**What needs to be done**:
Would you set down the complete data below, exactly as shown?

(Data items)
____________

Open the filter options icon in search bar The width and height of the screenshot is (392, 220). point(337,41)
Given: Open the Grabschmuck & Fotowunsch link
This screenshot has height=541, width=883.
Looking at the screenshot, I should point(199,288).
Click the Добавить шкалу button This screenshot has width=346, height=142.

____________

**Solution for this problem**:
Open the filter options icon in search bar The width and height of the screenshot is (392, 220). point(337,41)
Given: Open the Grabschmuck & Fotowunsch link
This screenshot has height=541, width=883.
Looking at the screenshot, I should point(199,288).
Click the Добавить шкалу button This screenshot has width=346, height=142.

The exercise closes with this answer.